* [MATERIAL SHOWN]:

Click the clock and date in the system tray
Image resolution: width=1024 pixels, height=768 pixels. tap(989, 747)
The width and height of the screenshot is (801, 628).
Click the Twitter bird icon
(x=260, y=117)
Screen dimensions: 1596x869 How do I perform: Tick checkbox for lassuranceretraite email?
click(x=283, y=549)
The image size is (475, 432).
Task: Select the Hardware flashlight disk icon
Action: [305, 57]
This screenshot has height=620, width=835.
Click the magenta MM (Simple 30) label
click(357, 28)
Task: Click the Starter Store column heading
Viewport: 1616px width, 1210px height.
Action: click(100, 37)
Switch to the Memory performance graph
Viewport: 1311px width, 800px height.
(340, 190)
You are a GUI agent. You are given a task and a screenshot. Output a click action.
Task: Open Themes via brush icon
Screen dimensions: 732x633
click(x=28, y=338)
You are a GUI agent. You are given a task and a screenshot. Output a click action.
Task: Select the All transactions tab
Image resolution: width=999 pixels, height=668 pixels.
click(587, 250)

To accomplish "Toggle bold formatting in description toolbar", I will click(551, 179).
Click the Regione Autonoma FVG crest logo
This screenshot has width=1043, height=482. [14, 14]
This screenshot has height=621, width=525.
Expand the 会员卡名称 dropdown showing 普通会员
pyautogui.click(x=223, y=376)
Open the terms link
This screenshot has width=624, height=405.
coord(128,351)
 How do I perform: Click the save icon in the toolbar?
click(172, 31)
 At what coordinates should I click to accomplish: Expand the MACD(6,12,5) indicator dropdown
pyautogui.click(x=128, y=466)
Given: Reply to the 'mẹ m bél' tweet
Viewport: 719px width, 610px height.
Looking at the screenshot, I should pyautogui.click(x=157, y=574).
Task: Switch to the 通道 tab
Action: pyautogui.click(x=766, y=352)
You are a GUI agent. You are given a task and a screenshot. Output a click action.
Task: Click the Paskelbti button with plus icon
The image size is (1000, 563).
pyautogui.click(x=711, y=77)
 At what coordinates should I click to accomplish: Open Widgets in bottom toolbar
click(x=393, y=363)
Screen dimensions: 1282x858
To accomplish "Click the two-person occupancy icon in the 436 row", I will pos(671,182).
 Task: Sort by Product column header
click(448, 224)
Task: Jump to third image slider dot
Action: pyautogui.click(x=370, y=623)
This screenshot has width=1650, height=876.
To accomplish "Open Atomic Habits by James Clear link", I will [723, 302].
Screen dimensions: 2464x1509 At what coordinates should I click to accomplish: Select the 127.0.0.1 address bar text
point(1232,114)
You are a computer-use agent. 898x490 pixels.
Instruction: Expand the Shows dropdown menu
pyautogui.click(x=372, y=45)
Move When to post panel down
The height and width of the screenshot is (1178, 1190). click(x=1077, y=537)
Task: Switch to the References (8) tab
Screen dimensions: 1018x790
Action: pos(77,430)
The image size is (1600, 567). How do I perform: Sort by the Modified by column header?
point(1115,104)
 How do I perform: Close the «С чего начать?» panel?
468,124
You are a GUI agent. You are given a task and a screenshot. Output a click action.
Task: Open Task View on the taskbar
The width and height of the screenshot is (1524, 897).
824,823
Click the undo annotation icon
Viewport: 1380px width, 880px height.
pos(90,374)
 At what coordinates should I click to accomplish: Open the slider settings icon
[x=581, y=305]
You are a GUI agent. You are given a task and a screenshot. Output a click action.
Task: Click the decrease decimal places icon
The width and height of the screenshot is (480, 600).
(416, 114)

* [TASK INSTRUCTIONS]: All lines above containing the string "link": copy each one.

* [TASK SOLUTION]:
Open the terms link
To accomplish "Open Atomic Habits by James Clear link", I will [723, 302].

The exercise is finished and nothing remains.